Editorial

Trabalho

Uma greve de punhos cerrados

Não há um pingo de modernidade na chamada liberalização do mercado de trabalho. A única liberdade que defendem é a liberdade de despedir, de pagar baixos salários, de alargar a precariedade a todos os trabalhadores, a liberdade de encher contas em paraísos fiscais com o nosso suor. Repetindo: o Pacote Laboral é uma declaração de guerra a quem trabalha.

“Uma força a crescer-te nos dedos e uma raiva a nascer-te nos dentes”, cantava Sérgio Godinho sobre os que trabalham dias inteiros a construir cidades para os outros. As alterações à legislação laboral propostas pelo governo com o beneplácito da IL e Chega são uma declaração de guerra à classe trabalhadora. Luís Montenegro comporta-se como um mordomo dos grandes grupos económicos e financeiros e leva na bandeja as cabeças de todos os que vivem do seu trabalho. Em cem propostas do Pacote Laboral não há uma única que favoreça os trabalhadores.

Até a CGTP-IN ter anunciado a greve geral para o próximo dia 11 de dezembro, pouco se falava do Pacote Laboral nos principais meios de comunicação social. Foi esse anúncio que espoletou o debate nas televisões com comentadores favoráveis ao governo a tentarem convencer-nos de que não faz qualquer sentido agora uma greve geral, como se devêssemos esperar pelo momento em que essa forma de protesto já pode não servir de nada.

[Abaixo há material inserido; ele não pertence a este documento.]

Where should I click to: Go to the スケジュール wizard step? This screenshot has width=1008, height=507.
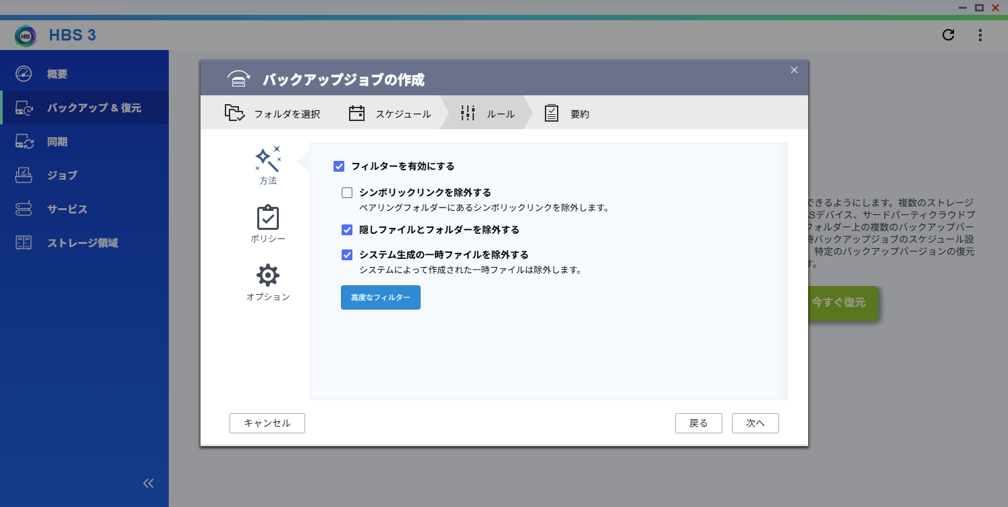[390, 114]
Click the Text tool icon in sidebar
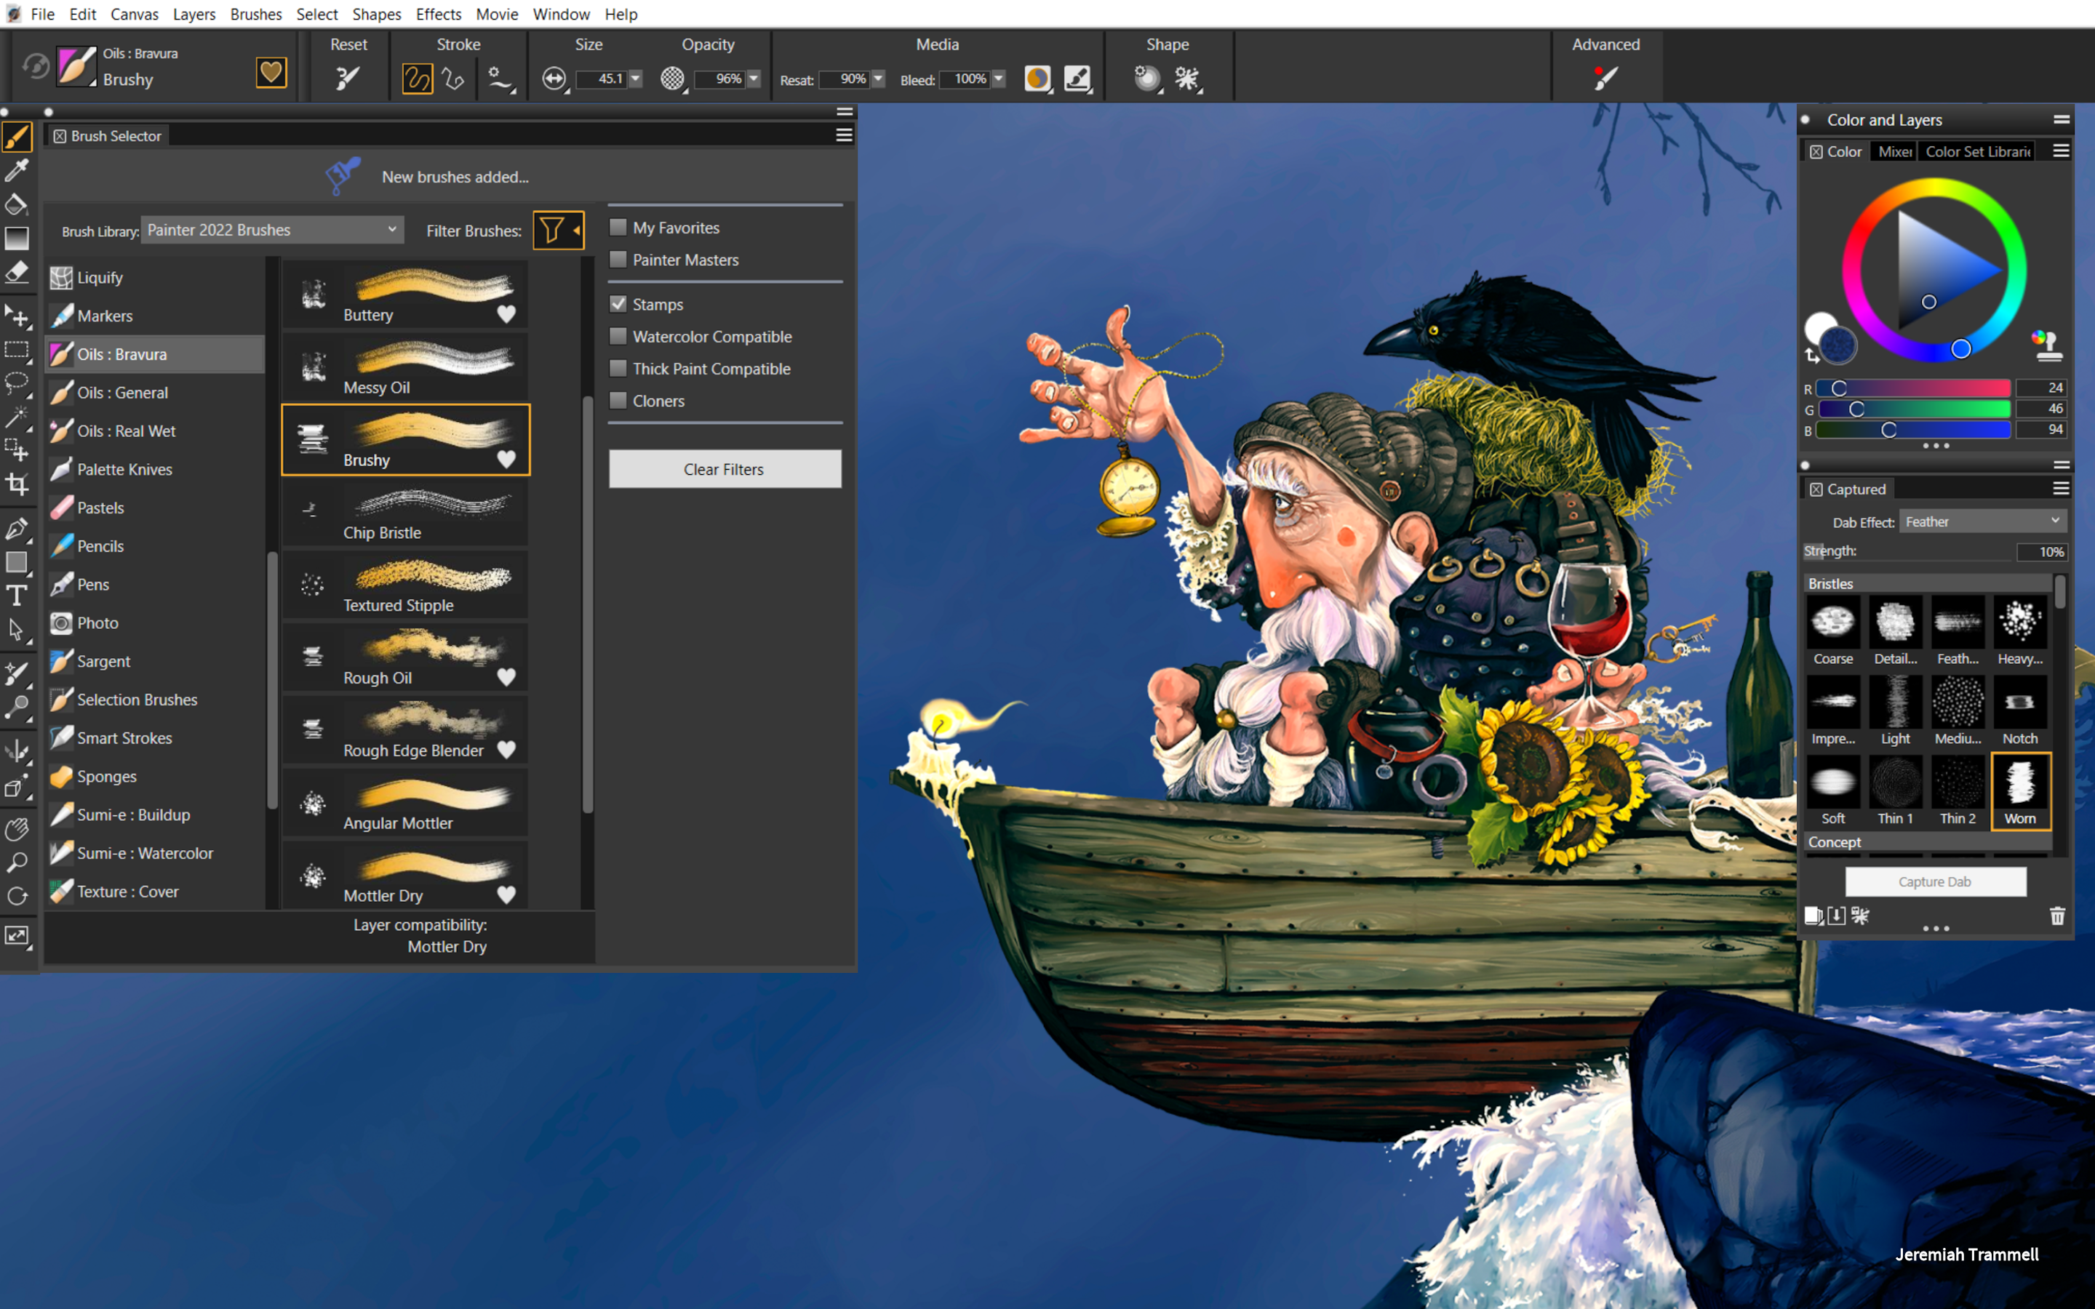2095x1309 pixels. [x=16, y=593]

Não há um pingo de modernidade na chamada liberalização do mercado de trabalho. A única liberdade que defendem é a liberdade de despedir, de pagar baixos salários, de alargar a precariedade a todos os trabalhadores, a liberdade de encher contas em paraísos fiscais com o nosso suor. Repetindo: o Pacote Laboral é uma declaração de guerra a quem trabalha.

Ao longo dos séculos, aprendemos que só unidos conseguimos avançar. O património de direitos que, hoje, urge defender foi conquistado a pulso por muitas gerações de trabalhadores. Cabe-nos ir ao combate com a mesma coragem e dignidade.